Piper Jaffray analyst Charles Duncan said Mirati's findings "exceeded our expectations in terms of responses and number of patients. Biomarker data suggest to the company that the [current dose] is achieving maximal inhibition of MET, based on prior results with other inhibitors." The phase II trial could start in the fourth quarter of this year, he wrote in a research report.
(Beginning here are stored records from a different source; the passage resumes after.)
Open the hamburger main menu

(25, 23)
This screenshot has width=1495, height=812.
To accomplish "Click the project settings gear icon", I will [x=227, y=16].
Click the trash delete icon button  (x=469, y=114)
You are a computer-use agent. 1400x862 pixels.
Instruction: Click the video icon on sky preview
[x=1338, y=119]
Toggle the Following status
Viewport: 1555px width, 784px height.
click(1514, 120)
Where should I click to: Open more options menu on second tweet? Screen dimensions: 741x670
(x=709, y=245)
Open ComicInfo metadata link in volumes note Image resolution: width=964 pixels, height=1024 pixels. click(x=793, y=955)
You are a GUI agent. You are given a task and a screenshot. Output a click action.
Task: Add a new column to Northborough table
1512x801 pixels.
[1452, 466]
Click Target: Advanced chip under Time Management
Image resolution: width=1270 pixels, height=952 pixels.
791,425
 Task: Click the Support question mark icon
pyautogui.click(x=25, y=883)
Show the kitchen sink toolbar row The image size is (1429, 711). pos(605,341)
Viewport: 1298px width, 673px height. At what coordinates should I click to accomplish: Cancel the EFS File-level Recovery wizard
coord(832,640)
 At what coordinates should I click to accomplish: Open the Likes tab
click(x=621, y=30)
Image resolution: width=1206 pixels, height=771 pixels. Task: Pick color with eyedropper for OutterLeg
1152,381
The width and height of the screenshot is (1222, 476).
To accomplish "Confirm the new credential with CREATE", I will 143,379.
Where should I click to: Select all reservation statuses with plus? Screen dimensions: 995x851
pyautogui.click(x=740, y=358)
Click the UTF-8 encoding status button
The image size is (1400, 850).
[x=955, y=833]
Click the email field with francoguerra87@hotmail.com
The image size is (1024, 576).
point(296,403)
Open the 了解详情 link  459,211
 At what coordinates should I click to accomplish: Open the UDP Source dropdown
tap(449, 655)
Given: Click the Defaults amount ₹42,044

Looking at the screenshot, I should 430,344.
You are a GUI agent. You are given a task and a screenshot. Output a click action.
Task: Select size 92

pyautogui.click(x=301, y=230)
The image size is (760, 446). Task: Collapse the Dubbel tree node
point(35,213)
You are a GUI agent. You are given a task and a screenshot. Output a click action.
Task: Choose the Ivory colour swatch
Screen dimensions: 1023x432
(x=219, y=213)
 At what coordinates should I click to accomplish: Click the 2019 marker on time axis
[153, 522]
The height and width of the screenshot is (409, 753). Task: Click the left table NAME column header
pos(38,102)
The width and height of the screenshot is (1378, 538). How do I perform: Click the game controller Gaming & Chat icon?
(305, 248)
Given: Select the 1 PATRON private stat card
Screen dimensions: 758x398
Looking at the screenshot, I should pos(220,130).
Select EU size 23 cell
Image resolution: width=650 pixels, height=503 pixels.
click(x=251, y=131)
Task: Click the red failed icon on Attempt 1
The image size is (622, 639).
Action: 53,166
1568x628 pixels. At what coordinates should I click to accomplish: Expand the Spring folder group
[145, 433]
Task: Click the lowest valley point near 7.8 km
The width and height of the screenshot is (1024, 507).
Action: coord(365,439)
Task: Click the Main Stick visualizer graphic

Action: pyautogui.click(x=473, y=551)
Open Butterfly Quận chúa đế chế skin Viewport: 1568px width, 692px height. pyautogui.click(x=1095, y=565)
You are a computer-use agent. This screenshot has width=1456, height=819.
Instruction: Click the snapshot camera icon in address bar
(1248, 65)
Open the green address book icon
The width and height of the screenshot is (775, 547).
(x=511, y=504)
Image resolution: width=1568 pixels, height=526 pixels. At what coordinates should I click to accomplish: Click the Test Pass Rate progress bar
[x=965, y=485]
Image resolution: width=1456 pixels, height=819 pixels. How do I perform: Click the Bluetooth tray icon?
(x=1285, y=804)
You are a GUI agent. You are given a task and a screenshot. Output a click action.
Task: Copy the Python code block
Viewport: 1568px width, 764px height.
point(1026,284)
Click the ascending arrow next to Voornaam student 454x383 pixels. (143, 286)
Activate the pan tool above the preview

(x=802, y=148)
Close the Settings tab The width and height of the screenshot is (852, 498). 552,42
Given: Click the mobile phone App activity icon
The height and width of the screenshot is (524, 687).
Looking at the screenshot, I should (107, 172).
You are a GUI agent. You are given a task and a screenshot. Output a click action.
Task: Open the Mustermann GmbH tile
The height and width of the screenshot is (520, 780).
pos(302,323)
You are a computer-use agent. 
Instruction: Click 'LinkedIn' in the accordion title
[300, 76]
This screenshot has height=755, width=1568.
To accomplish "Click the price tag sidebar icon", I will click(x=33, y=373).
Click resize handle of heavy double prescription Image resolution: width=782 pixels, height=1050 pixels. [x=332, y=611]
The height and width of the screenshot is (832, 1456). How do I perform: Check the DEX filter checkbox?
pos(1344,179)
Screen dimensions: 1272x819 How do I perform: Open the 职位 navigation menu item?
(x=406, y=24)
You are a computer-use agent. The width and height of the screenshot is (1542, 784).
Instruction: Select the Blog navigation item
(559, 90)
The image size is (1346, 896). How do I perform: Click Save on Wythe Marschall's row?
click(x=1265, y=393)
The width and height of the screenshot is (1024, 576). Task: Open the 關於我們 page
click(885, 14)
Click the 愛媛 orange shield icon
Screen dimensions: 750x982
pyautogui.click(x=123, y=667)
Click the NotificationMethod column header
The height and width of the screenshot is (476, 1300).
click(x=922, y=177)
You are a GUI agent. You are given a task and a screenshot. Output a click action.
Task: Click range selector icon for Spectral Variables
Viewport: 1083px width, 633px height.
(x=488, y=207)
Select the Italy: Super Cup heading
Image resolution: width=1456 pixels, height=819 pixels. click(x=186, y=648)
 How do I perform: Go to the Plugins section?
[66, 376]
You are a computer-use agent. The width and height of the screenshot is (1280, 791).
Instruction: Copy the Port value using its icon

Less sanguine was Brean Capital Markets' Jonathan Aschoff, who pointed to differences between the ASCO abstract and what was actually presented at the meeting. "We note the strong recent pre-ASCO stock price surge and the current results lacking in RECIST criteria responses do not incline us to raise our target price to maintain a buy rating," he wrote in a report. "We are therefore downgrading Mirati to hold from buy."
Seattle-based CTI Biopharma Corp. and partner Baxter International Inc., of Deerfield, Ill., offered more results at ASCO from PERSIST-1, testing the next-generation JAK2/FLT3 multikinase inhibitor pacritinib in myelofibrosis (MF). The results were intended to better characterize the drug's position with regard to the marketed JAK2 inhibitor Jakafi (ruxolitinib), developed by Incyte and partner Novartis AG, of Basel, Switzerland. Lead study author Ruben Mesa, director of the Mayo Clinic Cancer Center in Scottsdale, Ariz., said the major differentiating factor for pacritinib – though there's been no head-to-head experiment – is the degree of efficacy and safety for patients with significant thrombocytopenia. The FDA first cleared Jakafi for MF based on beneficial changes in spleen volume, and later gave it the nod for polycythemia vera. Consensus forecasts estimate sales of $557 million for the year. Jakafi, though, is not for patients with thrombocytopenia, defined as patients with platelets counts either below 50,000 at baseline or those who fall below 50,000 while on therapy.